No `pip install` step is performed — the script will use what is present.
## Run
```sh
cd /root/src/ascii-tts-example
python3 render_tts_ascii.py
```
You should see numbered progress lines for each pipeline stage. On success
the script prints `[OK] ...tts_ascii_example.mp4 — video+audio, ~11s` and
exits 0.
## Output
```
output/tts_ascii_example.mp4 final video (H.264 + AAC, 960x540, 24fps)
_tmp/narration_raw.wav raw espeak-ng synthesis
_tmp/narration_pad.wav padded/trimmed audio used for mux
_tmp/frames/f_00000.png ... individual rendered frames
_tmp/logs/*.log full stdout+stderr for every subprocess
```
The `_tmp/` directory is safe to delete after the render.
## How it works (high level)
- **TTS** — `espeak-ng -v en+m3 -s 148 -p 38` synthesizes a slightly slow,
lower-pitched male voice for the "oracle" feel.
- **Audio features** — the WAV is decoded with `wave`, converted to mono
float32, and per-video-frame RMS + transient (positive-rectified energy
diff with exponential decay) signals are computed. These drive intensity
and a centre-radiating pulse.
- **Field synthesis** — three numpy fields are summed with trapezoidal
section weights: amber fog (sum of low-frequency sinusoids), cyan/purple
rings (`sin(r·k - t·ω)` with falloff), and a sparse twinkling star map.
- **Glyph grid** — character sprites are pre-rasterised into an
`(n_chars, cell_h, cell_w)` uint8 alpha atlas. Each frame indexes into
the atlas with vectorised numpy lookups (`sprites[grid_indices]`), then
transpose/reshape into a single full-canvas alpha image — no Python-level
per-cell drawing loop.
- **Per-cell colour** — each section contributes a weighted colour
(amber/teal-purple/hot-amber), normalised by the active section weights
and multiplied by intensity.
- **Adaptive tonemap** — 96th-percentile normalisation keeps frames from
flattening when the field's overall energy is low.
- **Postprocess** — alternate-row scanlines, additive monochrome grain,
cheap "bloom" via Gaussian-blurred bright channel, and a soft vignette.

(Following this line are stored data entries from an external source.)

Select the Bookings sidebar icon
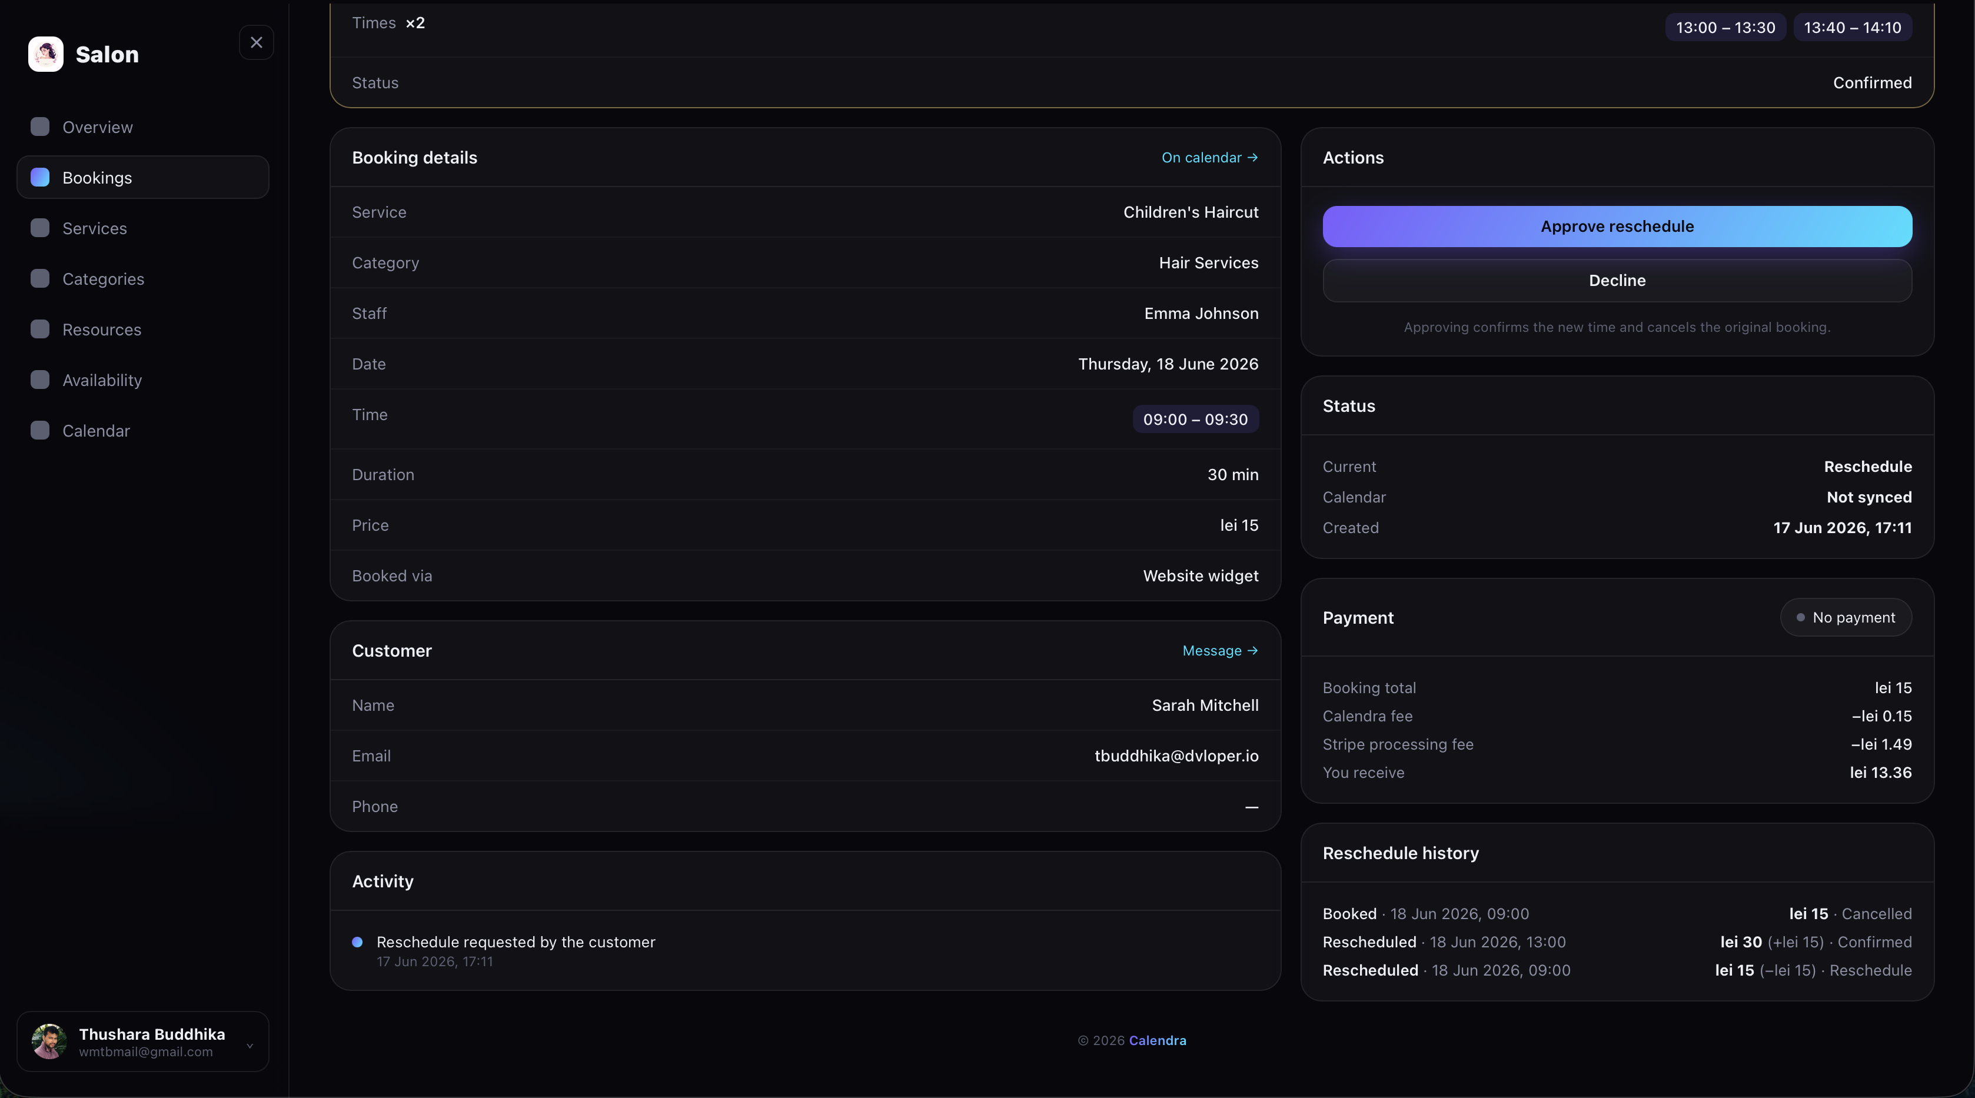40,177
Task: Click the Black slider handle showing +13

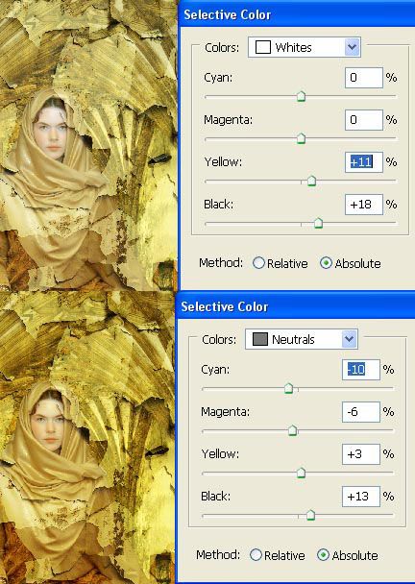Action: click(x=310, y=515)
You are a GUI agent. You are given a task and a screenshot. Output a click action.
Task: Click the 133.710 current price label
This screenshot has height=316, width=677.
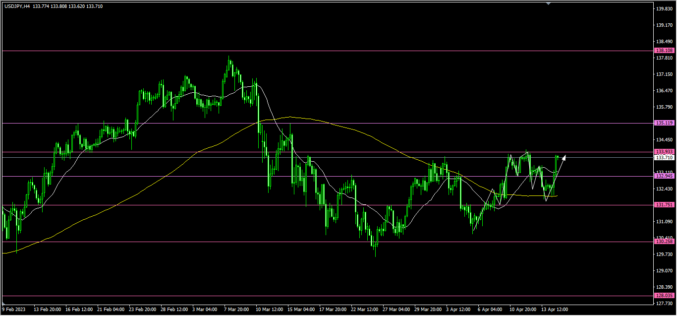point(664,158)
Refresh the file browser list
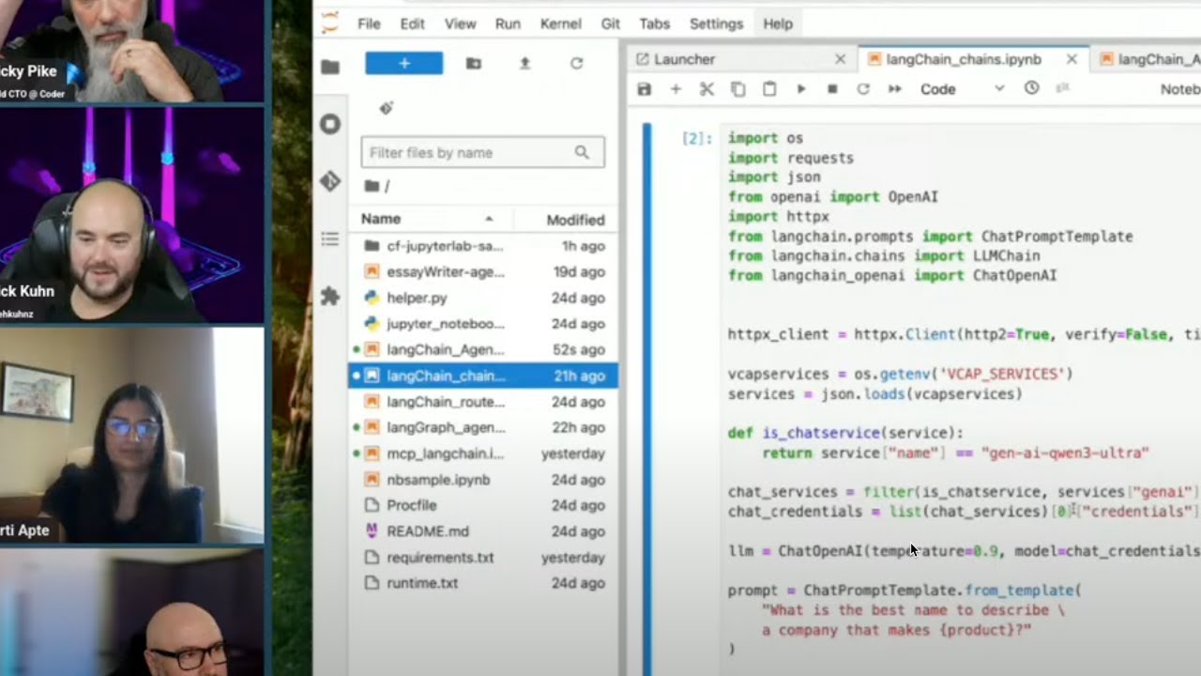 (x=576, y=63)
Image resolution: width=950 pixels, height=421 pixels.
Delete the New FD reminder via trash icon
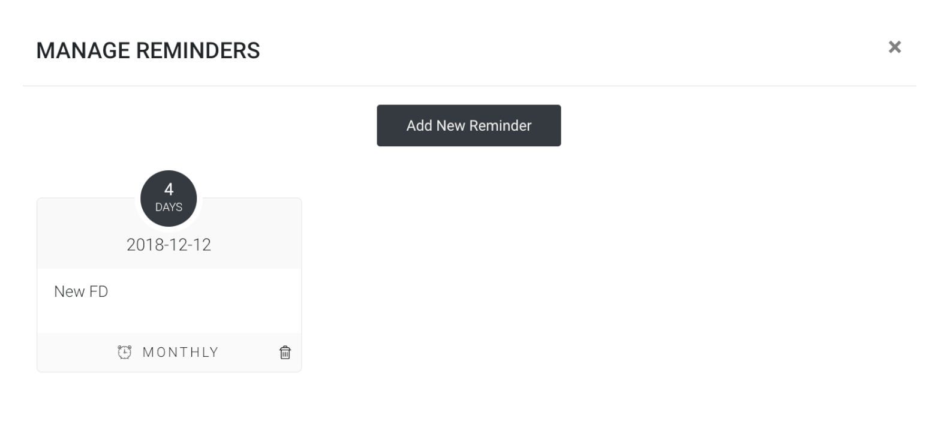coord(285,353)
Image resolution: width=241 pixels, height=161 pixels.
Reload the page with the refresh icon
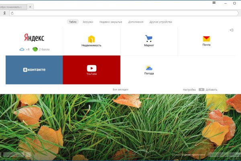pos(12,13)
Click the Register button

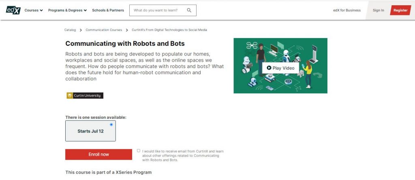(400, 11)

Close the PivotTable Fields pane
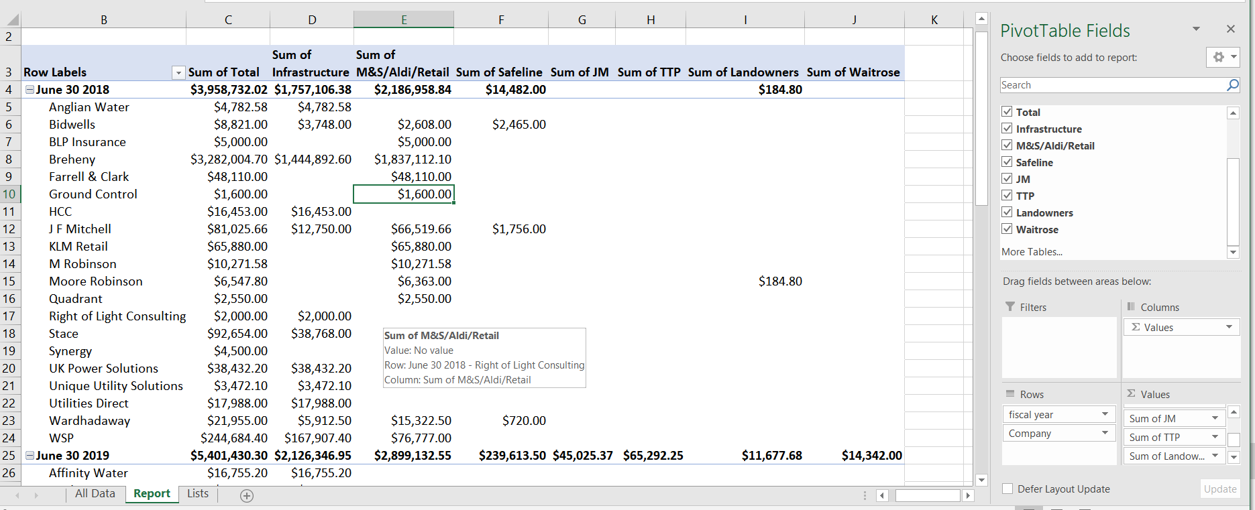pyautogui.click(x=1230, y=29)
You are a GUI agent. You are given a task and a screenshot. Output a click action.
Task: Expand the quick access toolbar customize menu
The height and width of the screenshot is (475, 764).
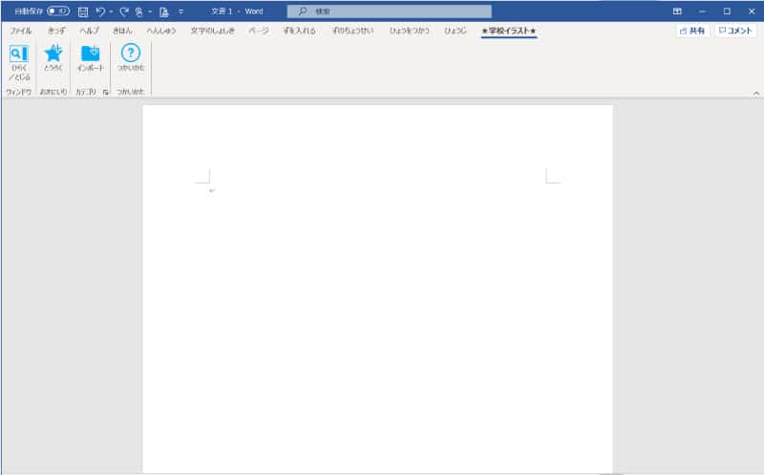click(180, 11)
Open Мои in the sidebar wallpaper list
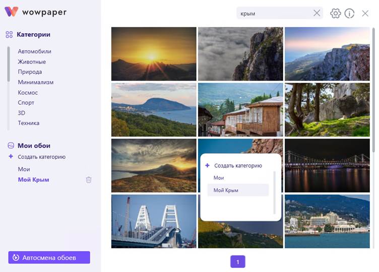This screenshot has height=272, width=379. 24,169
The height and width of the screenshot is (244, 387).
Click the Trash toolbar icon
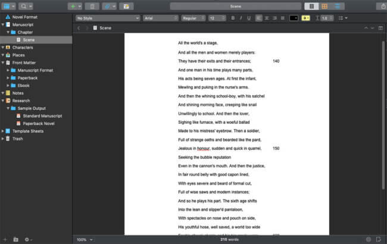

- **Overlays** — typewriter quote (with blinking cursor and a glowing
blurred copy behind the sharp text) and a final title card, both drawn
on top of the postprocessed image.
- **Font / palette safety** — preferred glyph palettes use Unicode block
characters (`▒▓█●★`); each is probed against the chosen font via
`font.getmask(ch)` and ASCII-safe fallbacks are used if any are missing.
## ffmpeg pipeline notes
The script never pipes raw frames to ffmpeg's stdin. Frames are written as
PNGs and ffmpeg reads them via the `f_%05d.png` glob. All ffmpeg/ffprobe
invocations redirect both stdout and stderr to log files in `_tmp/logs/`,
so there are no half-filled pipes or stderr-deadlock conditions. The audio
is pre-padded (or trimmed) to exactly match the video duration in Python,
so the mux command is a simple `-map 0:v -map 1:a -t <dur>` with no
filter graph.
## Tuning
- **Narration text** — edit `NARRATION` near the top of the script.
- **Duration window** — `DUR_MIN`/`DUR_MAX` clamp the final video length.
- **Voice** — change the `-s` (speed), `-p` (pitch), `-v` (voice) arguments
to `espeak-ng` inside `generate_tts()`.
- **Look** — palette colours (`C_AMBER`, `C_TEAL`, etc.) and glyph palettes
(`PALETTE_*`) live at the top of the file.